Despite growing interest in AI in the Middle East, Arabic-language models have lagged behind. But a team of academics, researchers and engineers in the United Arab Emirates (UAE) recently unveiled a powerful tool tailored to the world’s Arabic speakers, which its creators say could pave the way for large language model (LLM systems) in other languages that are “underrepresented in mainstream AI.”
Named after the UAE’s largest mountain, “Jais” was created in collaboration between Abu Dhabi’s Mohamed bin Zayed University of Artificial Intelligence (MBZUAI), Silicon Valley-based Cerebras Systems, and Inception, a subsidiary of UAE-based AI company G42.
Although ChatGPT, Meta’s LLaMA and other LLMs have Arabic-language capabilities, they were mostly trained on English data on the internet, according to Timothy Baldwin, acting provost and professor of natural language processing at MBZUAI.
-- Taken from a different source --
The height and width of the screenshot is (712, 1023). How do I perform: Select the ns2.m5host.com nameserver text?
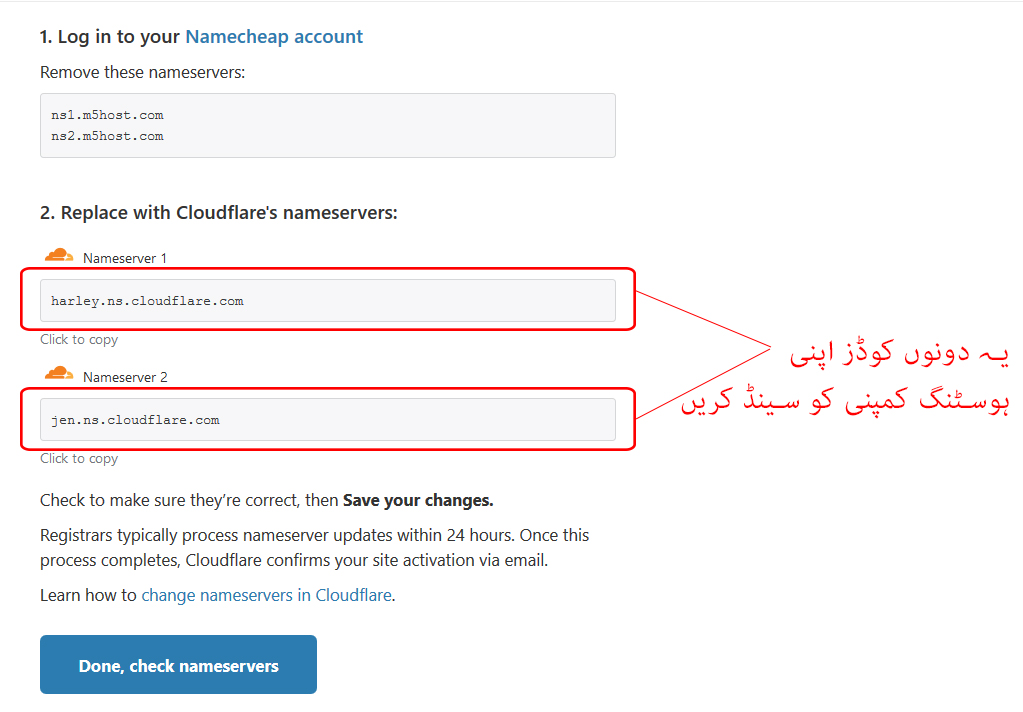point(107,136)
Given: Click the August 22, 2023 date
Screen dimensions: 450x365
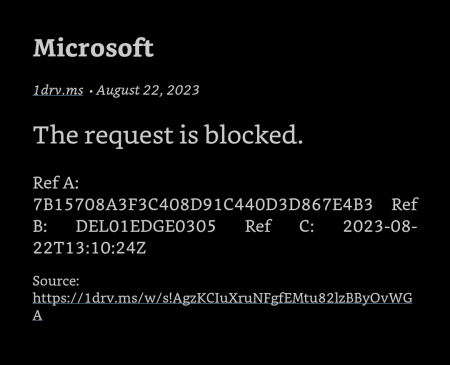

Instead, Jais used English and Arabic datasets, with a focus on content from the Middle East, allowing it to go beyond “what anyone else has been able to achieve for Arabic,” Baldwin says.
Languages that use the Latin alphabet dominate the internet, with English by far the most-used. That means datasets are largest in those languages, according to Mohammed Soliman, director of strategic technologies and the cyber security program at the Middle East Institute, in Washington DC.
“Making access to AI tools exclusive to those who can speak specific languages could prevent disadvantaged cross-sections of societies from reaping the benefits of AI,” he told CNN.
Typically, language models trained in English have Western-centric data sets. “[These LLMs] lack awareness of other cultures, adversely affecting the user experience for people of diverse backgrounds,” Soliman added.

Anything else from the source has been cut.